6.4 Notwithstanding anything to the contrary in this Agreement, provided that Integrate is in compliance with the “Our Approach to Data Security” section of the Security Centre, the parties agree that Integrate shall not, under any circumstances, be held responsible or liable to the Customer for situations (i) where data or transmissions are accessed by third parties through unlawful or unauthorised means, or (ii) where the data or transmissions are accessed through the exploitation of security gaps, weaknesses, or flaws unknown to Integrate at the time. Integrate will promptly report to Customer any unauthorised access to Customer Data promptly upon discovery by Integrate, and Integrate will use diligent efforts to promptly remedy any breach of security that permitted such unauthorised access.

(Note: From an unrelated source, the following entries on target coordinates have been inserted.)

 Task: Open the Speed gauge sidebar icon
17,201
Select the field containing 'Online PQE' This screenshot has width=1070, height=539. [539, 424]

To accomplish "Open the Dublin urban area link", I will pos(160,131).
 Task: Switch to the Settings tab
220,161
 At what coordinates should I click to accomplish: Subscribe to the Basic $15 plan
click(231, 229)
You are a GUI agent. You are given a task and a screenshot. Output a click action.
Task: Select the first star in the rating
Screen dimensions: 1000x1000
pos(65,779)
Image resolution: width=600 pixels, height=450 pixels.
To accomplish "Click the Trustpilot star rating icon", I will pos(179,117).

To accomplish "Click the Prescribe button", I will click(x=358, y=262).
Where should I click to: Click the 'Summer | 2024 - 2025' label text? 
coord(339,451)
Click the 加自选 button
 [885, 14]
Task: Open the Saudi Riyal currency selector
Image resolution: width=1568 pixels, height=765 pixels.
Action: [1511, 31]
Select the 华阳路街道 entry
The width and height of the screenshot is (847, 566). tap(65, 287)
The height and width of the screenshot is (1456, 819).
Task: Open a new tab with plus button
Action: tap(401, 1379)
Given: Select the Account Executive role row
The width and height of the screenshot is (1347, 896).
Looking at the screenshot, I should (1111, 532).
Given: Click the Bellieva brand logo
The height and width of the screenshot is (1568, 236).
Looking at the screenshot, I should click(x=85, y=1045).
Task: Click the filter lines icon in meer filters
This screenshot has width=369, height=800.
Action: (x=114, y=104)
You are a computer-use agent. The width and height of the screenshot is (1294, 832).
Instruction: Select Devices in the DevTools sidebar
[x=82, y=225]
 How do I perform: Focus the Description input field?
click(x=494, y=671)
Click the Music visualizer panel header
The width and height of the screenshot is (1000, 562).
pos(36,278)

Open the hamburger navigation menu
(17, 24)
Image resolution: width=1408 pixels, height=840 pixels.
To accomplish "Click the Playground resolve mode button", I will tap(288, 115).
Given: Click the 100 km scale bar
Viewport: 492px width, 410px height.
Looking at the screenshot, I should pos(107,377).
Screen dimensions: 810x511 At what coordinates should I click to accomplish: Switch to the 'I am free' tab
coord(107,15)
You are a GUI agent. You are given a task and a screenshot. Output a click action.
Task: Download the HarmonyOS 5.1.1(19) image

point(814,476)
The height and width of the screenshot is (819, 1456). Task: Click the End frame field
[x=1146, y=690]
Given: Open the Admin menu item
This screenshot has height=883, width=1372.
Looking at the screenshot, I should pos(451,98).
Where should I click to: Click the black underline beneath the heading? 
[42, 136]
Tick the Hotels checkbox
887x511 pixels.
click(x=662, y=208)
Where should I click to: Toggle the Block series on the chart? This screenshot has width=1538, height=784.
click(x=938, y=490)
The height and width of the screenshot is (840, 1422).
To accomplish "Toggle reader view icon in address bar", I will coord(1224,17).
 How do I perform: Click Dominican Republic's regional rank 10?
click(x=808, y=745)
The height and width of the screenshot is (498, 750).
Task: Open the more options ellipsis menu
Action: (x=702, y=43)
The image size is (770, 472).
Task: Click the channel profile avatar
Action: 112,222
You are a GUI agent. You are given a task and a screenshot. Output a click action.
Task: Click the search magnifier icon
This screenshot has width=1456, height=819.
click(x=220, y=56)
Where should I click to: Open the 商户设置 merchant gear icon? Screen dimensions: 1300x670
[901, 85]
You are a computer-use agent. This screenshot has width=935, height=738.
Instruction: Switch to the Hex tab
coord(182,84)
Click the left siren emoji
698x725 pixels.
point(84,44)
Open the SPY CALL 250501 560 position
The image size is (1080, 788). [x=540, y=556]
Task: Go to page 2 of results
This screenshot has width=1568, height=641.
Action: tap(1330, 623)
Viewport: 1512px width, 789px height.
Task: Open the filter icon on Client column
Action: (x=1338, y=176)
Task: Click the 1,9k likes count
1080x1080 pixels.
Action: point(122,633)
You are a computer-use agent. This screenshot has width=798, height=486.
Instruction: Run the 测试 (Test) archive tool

6.5 If Integrate processes any personal data on the Customer's behalf when performing its obligations under this Agreement (including in respect of Records), the parties record their intention that the Customer shall be the data controller and Integrate shall be a data processor and in any such case:
a) the Customer shall ensure that the Customer is entitled to transfer the relevant personal data to Integrate so that Integrate may lawfully use, process and transfer the personal data in accordance with this Agreement on the Customer's behalf;
b) the Customer shall ensure that all Records and any other relevant third parties have been informed of, and have given their consent to, such use, processing, and transfer as required by all applicable data protection legislation;
c) the provisions of the Data Processing Terms shall apply.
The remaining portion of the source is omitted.